◆ **練習問題**
a) 抜粋本文のうち、「部屋で首を吊れる場所を目で探」を含む語句で始まり「ら嗚咽を漏らして泣いていた。」で終わる部分を、「俺」を「僕」に入れ替えたうえで書き出してください。
b) 抜粋本文において、語り手が実際に手に取った、または口にした物をすべて挙げてください。
c) 抜粋本文に基づき、次の問いに答えてください。
(i) 携帯を壁に叩きつけた後、語り手の怒りはどうなりましたか。
(ii) 語り手が居間に行ったとき、誰が帰ってきていましたか。
(iii) 広間で語り手の目の前にいた先生は、どのような様子でしたか。

◆ **抜粋本文**
⟨

昨日は、人の悲しみに触れることが多かった。もちろん、自らの奥底から絡まるように這い出してきたものもあるのだが、とにかく、気分が晴れなかった。思考に雲がかかり、過去も未来も覆い隠された。今の一瞬は光を放つこともせず、ただ秒針を盾に、息を潜めた。携帯からインターネットで似たような絶望した人間を探し、それにアドバイスする回答者の意見を見ても、ポジティブな言葉が癪に障るだけだった。携帯を壁に叩きつけると、怒りは収まった。タバコが吸いたくなり、居間に行くと、父親が帰ってきていた。タバコを吸い、眠剤を飲んでいると、父親が他愛もない話で笑いながら話しかけてきて、なぜか腹が立った。自室に戻る際に、今度はペットボトルを扉に思い切り叩き付けた。母親の声が聞こえたが、どうでも良かった。今は早く、眠りに就きたかった。

部屋で首を吊れる場所を目で探し、諦め、眠剤が効くのを待った。様々な死の場面を夢想しながら、俺は眠りに落ちた。

 

脳内彼女

俺は薄暗い体育館のような広間に座っていた。自分の身体の小ささから見ると、一人称は僕、のほうが合っているのかもしれなかった。目の前には厚化粧をした先生が怒鳴り声を上げている。俺は罪悪感から嗚咽を漏らして泣いていた。

⟩

◆ **データ部**
⟨

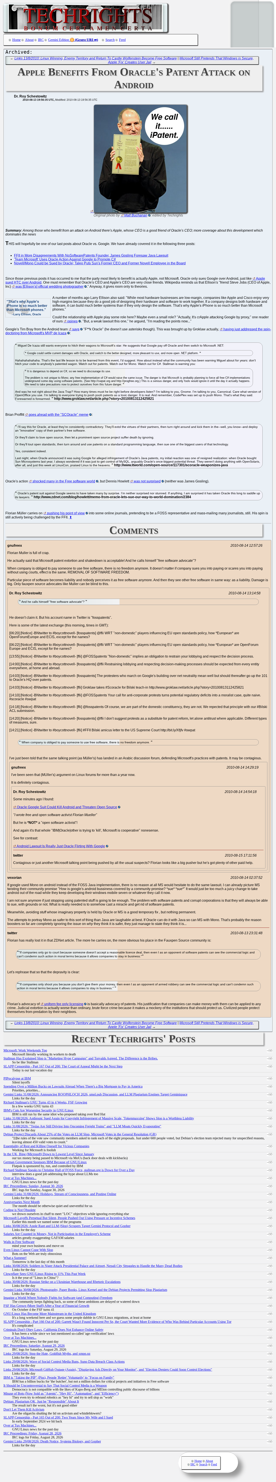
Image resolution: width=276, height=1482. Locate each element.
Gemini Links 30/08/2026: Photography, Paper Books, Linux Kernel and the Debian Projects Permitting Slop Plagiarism (85, 1290)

⟩

◆ **各問の解答**
a)
部屋で首を吊れる場所を目で探し、諦め、眠剤が効くのを待った。様々な死の場面を夢想しながら、僕は眠りに落ちた。

 

脳内彼女

僕は薄暗い体育館のような広間に座っていた。自分の身体の小ささから見ると、一人称は僕、のほうが合っているのかもしれなかった。目の前には厚化粧をした先生が怒鳴り声を上げている。僕は罪悪感から嗚咽を漏らして泣いていた。

b) 携帯、タバコ、眠剤、ペットボトル

c)
(i) 収まった。
(ii) 父親。
(iii) 厚化粧をして、怒鳴り声を上げていた。